** HOW TO COMPLETE THIS TASK **
The lines from the top of the data down to the line with "Click the 架子" should be repeated exactly, both ends included.

** EXERCISE MATERIALS **
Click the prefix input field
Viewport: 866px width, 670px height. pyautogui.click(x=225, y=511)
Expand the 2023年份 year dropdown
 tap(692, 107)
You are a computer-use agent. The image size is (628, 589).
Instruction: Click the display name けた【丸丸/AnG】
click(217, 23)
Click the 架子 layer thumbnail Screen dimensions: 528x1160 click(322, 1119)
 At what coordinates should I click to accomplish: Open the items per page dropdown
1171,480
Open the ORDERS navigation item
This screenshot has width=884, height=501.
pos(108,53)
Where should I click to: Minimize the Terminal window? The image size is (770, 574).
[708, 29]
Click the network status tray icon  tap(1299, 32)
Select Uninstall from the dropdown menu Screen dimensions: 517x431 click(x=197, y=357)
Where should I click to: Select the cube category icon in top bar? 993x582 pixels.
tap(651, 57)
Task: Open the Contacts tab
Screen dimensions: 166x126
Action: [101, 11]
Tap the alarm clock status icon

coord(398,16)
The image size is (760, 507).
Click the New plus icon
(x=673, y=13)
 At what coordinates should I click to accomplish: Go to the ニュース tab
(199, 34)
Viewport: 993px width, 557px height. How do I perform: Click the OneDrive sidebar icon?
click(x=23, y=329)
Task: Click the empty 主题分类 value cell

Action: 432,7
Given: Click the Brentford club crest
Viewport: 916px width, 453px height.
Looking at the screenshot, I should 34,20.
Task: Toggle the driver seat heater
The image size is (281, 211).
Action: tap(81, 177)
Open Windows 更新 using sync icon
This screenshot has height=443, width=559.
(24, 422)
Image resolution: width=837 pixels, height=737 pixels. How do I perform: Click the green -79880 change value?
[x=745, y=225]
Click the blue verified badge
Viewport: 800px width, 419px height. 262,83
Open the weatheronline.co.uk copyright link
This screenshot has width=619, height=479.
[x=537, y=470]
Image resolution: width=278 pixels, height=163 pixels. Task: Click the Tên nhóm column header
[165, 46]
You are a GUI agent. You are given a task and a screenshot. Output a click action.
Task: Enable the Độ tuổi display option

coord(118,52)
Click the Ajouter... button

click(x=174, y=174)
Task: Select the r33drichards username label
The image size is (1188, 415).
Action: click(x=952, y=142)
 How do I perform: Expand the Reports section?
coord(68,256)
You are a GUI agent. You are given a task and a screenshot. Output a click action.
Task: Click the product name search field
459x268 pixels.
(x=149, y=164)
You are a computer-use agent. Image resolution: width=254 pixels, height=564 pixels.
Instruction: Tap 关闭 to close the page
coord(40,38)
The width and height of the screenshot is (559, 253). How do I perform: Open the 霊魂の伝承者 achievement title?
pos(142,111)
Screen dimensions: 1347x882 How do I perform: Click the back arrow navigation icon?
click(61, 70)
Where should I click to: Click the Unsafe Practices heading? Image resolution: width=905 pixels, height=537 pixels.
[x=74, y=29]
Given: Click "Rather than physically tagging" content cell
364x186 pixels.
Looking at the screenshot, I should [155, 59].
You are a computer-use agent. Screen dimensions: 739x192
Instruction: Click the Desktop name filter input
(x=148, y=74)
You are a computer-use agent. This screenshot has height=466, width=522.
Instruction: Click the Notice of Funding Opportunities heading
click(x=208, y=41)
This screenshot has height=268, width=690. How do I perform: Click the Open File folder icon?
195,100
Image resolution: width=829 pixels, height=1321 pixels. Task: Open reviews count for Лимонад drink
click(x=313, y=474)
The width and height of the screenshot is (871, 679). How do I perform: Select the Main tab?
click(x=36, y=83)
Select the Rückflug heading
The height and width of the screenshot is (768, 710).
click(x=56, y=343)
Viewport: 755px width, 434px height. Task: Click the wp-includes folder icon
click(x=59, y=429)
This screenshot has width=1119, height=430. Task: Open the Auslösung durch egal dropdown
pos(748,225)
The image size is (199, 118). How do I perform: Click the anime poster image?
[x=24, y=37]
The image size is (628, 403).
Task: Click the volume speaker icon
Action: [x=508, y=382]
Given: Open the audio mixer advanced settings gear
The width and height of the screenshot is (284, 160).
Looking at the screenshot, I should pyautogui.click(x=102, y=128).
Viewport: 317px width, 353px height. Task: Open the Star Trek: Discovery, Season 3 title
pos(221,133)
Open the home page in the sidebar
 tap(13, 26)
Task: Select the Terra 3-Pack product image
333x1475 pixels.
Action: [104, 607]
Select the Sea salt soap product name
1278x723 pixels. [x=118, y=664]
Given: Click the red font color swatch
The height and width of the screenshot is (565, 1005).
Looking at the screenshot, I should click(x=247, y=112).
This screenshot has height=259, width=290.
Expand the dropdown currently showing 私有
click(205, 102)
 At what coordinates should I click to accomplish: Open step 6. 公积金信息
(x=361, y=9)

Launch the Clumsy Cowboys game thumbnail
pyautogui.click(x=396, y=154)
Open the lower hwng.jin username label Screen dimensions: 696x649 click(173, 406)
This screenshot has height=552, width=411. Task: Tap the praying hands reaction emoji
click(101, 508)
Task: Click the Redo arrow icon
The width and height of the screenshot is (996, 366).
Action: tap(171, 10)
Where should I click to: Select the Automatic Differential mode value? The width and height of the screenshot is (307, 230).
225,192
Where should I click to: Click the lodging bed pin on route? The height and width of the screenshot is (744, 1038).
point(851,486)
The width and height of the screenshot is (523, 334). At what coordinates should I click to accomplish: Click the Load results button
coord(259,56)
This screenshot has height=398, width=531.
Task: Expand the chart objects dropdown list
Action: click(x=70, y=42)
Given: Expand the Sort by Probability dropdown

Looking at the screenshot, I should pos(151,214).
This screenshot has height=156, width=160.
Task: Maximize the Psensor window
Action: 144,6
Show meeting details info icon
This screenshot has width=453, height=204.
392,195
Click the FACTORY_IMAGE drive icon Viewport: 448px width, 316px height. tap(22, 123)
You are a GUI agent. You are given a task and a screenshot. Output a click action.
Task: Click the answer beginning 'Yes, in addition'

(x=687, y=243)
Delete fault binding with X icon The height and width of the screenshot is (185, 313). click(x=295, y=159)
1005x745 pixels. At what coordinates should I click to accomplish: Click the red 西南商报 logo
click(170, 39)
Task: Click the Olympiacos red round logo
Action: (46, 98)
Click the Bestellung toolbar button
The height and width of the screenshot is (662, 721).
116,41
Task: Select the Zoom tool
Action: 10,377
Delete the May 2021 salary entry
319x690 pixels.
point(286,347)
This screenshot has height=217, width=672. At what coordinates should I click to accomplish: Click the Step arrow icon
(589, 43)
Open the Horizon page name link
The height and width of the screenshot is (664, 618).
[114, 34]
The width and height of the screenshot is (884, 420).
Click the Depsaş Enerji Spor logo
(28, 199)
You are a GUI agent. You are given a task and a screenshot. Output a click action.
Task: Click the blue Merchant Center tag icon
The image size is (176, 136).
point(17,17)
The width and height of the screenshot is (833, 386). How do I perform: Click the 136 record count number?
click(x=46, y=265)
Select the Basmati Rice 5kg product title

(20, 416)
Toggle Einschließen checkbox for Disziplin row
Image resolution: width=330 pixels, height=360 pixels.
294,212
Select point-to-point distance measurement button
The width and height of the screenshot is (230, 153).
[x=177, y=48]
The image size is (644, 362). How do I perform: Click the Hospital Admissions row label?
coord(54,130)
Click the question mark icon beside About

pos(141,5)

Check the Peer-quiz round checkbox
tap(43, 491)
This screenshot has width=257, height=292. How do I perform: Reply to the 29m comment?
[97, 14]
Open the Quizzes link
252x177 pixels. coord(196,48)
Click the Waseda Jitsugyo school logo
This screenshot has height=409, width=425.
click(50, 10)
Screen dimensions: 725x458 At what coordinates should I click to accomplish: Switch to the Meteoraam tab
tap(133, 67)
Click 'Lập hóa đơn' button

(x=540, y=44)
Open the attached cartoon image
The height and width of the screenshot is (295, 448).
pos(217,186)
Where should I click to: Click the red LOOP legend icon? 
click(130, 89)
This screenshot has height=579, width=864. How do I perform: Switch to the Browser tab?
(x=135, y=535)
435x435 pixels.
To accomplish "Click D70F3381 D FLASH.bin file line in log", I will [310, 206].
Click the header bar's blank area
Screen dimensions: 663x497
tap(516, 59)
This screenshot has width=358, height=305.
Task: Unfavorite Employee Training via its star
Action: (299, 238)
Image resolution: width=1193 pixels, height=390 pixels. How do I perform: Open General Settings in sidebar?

** TASK OUTPUT **
Click the prefix input field
Viewport: 866px width, 670px height. pyautogui.click(x=225, y=511)
Expand the 2023年份 year dropdown
 tap(692, 107)
You are a computer-use agent. The image size is (628, 589).
Instruction: Click the display name けた【丸丸/AnG】
click(217, 23)
Click the 架子 layer thumbnail Screen dimensions: 528x1160 click(322, 1119)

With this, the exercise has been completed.